Aussi, poussé par un Lieutenant ancien, le Lieutenant Play, qui se plaid sans cesse à me rabâcher que je « dois rentrer dans l’Armée par la grande porte », je décide de préparer le concours des Officiers d’Active afin de  pousser celle de la prestigieuse École Militaire Interarmes (EMIA) de Coëtquidan. La préparation au concours, de niveau Terminale, doit dans mon cas, se faire à l’École Militaire de Strasbourg. La scolarité, obligatoirement interne est calquée sur celle des Lycées.

Pour intégrer l’École de Strasbourg, je dois contracter un engagement comme Sous-officier auprès de l’Intendance de Landau. En signant le contrat, je démissionne par obligation, de mon grade de Sous-lieutenant. Je me retrouve Sergent, avec la solde et l’ancienneté afférente. Quelques semaines après, je me retrouve interne, avec le statut d’un Sous-soldat corvéable à merci. Le moral est bon. La « bouffe » moins.

Un an plus tard, épreuves du concours passées, je me retrouve également interne à la 3° Brigade, 3° Section de l’EMIA, toujours considéré comme un Sous-Soldat, mais de 1° classe.

L’année scolaire écoulée, « l’amphi » de classement intervient, et comme j’ai le bonheur de me trouver dans le premier tiers du classement général. Lorsque mon tour arrive de me présenter au Général Commandant les Écoles, je choisis l’Arme des transmissions avec option ALAT, option qui aura par la suite une importance capitale.

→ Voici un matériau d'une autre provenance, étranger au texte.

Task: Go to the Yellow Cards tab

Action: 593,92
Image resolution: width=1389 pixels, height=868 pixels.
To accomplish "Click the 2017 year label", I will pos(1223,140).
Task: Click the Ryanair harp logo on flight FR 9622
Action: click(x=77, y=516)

Donc après avoir passé de nombreuses heures à somnoler lors des cours insipides donnés au fameux amphi « Napoléon », me voilà Sous-lieutenant d’active, avec mes belles barrettes toutes neuves sur mes épaules ! Il est vrai que les barrettes d’active reluisent plus que celles de réserve, j’en fais l’expérience. Je pars rejoindre l’École d’Application des Transmissions à Montargis.

Encore un an d’école, mais externe. Quel bonheur d’être presque considéré comme un cadre. L’enseignement militaire est assez minable. Les cours techniques prodiguant un enseignement des transmissions saupoudre nos cervelles de guerriers de vagues connaissances nous permettant de maîtriser l’emploi de matériels passablement obsolètes toujours employés dans nos forces. Cela est particulièrement vrai pour le cours « radio » où nous apprenons la mise en station de l’ANGRC9, ou pendant le cours « Fil », la mise en œuvre de lignes téléphoniques spécialisées.

Montargis est une  très belle petite ville du Loiret. Mais, je ne suis pas particulièrement appliqué à suivre mon année « d’application ». Nous sommes une quinzaine d’Officiers à être affectés dans les différents organismes de transmissions, les plus brillants dans les Compagnies divisionnaires, d’autres dans les Régiments de Corps d’Armée. Moi, je dois rejoindre le 40° Régiment de Transmissions, Régiment de la 1°Armée, rien que çà,  stationné à Neustadt dans le Palatinat. Je vais faire partie des fameux FFA.

 

1972- 1973 :

Dimanche 30 juillet, avec mes deux grandes cantines je débarque en gare de Neustadt an der Weinstraße Allemagne. A mon arrivée au Mess des officiers, un très sympathique Sergent-chef s’étonne de me venue :

« Mais, mon Lieutenant que faites-vous ici ? Le Régiment déménage à Sarrebourg ! »

En fait, le 40° RT restera encore une paire d’année dans le Palatinat.

Le lendemain, je me présente à mon Chef de Corps, le Colonel Junca. Je suis affecté à la compagnie d’exploitation. Le Régiment en comporte 2, la mienne, la CE, et la Compagnie de Faisceaux Hertziens, FH. Quelle n’est pas ma surprise, lorsque mon nouveau capitaine, Schneider, m’affecte à la Section Fil et Énergie, en remplacement du Lieutenant Leroy muté au 41°RT pour d’obscures raisons !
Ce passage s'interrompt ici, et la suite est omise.